--- start Source data ---
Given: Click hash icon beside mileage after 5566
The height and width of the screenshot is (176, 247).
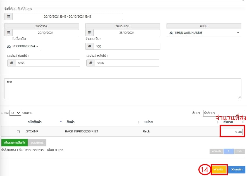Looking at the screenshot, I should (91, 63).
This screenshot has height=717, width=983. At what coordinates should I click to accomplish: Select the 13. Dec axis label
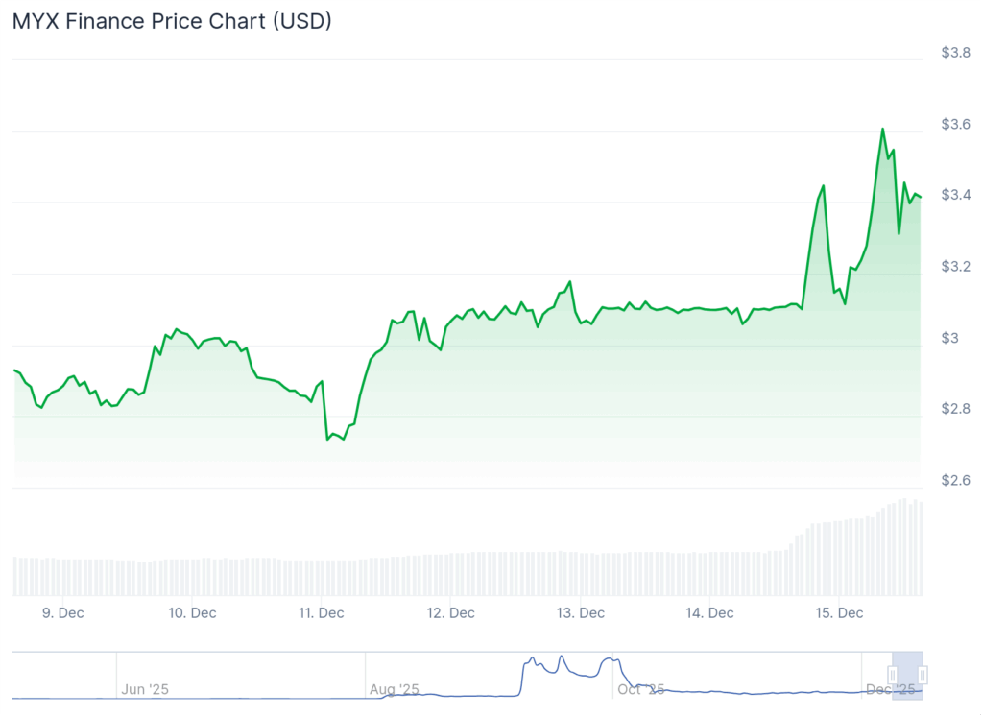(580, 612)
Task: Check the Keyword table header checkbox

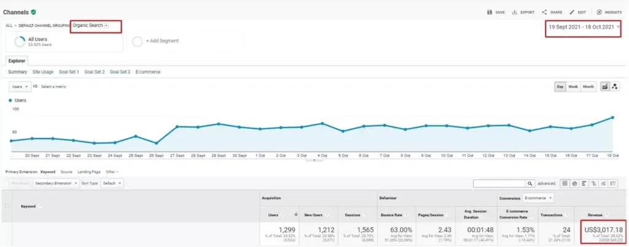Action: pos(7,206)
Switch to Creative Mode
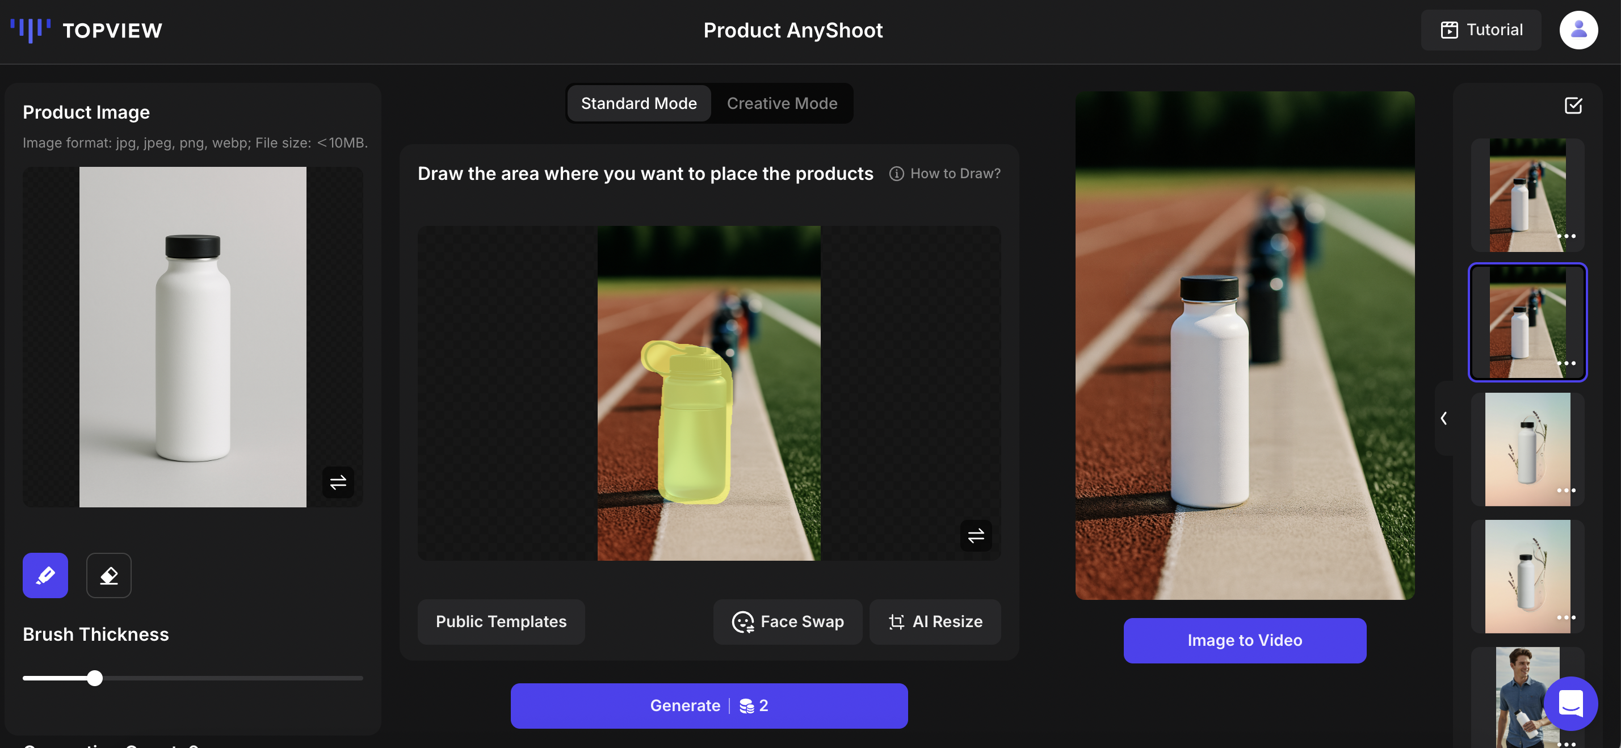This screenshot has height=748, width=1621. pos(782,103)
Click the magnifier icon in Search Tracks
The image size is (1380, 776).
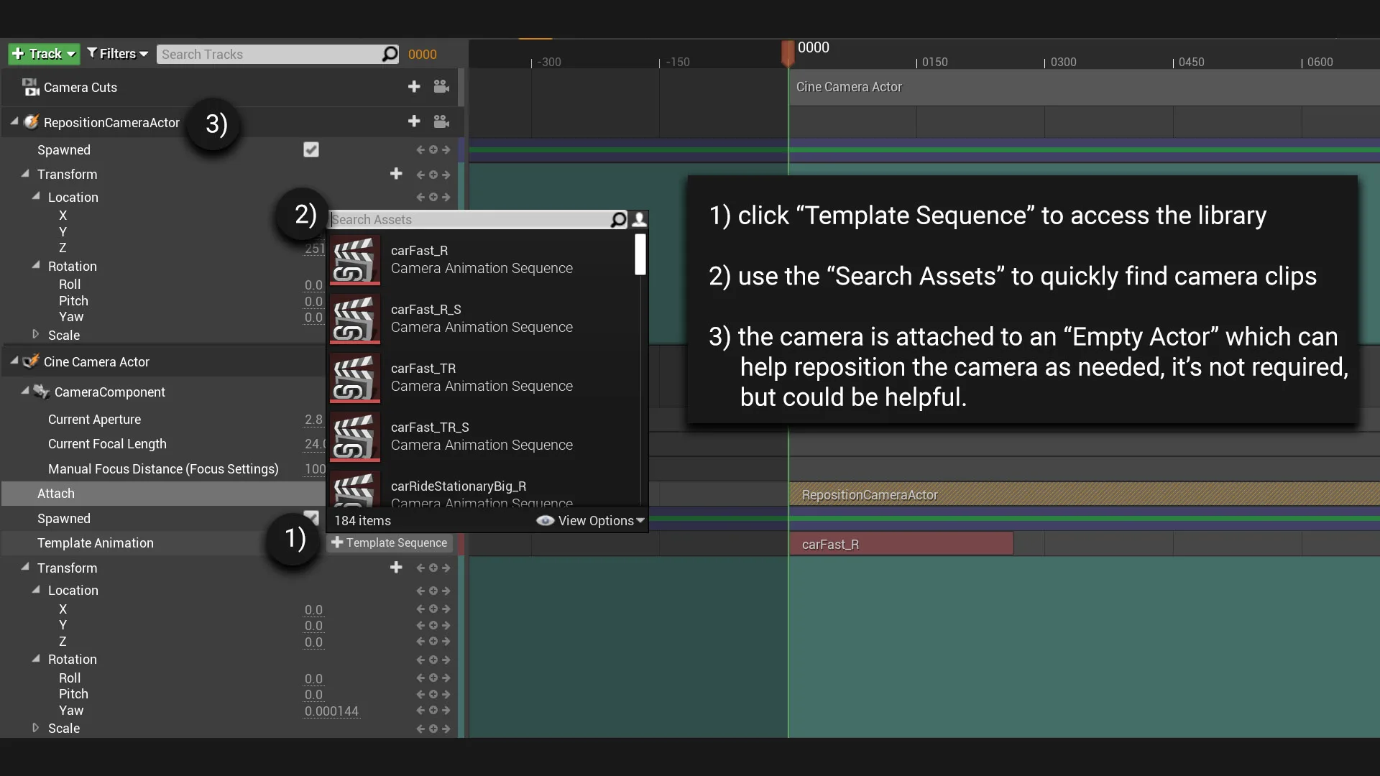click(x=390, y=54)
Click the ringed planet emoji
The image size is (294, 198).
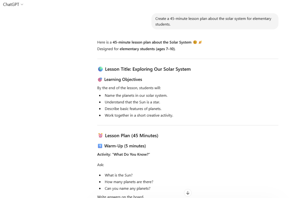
--- end Source data ---
**Aim**: Return the lines of the listing verbatim, beginning with the line containing "Click the ringed planet emoji" and continuing through the end of the listing, with both ends included. Omit the pictures from your answer.

**Output for this task**:
Click the ringed planet emoji
The image size is (294, 198).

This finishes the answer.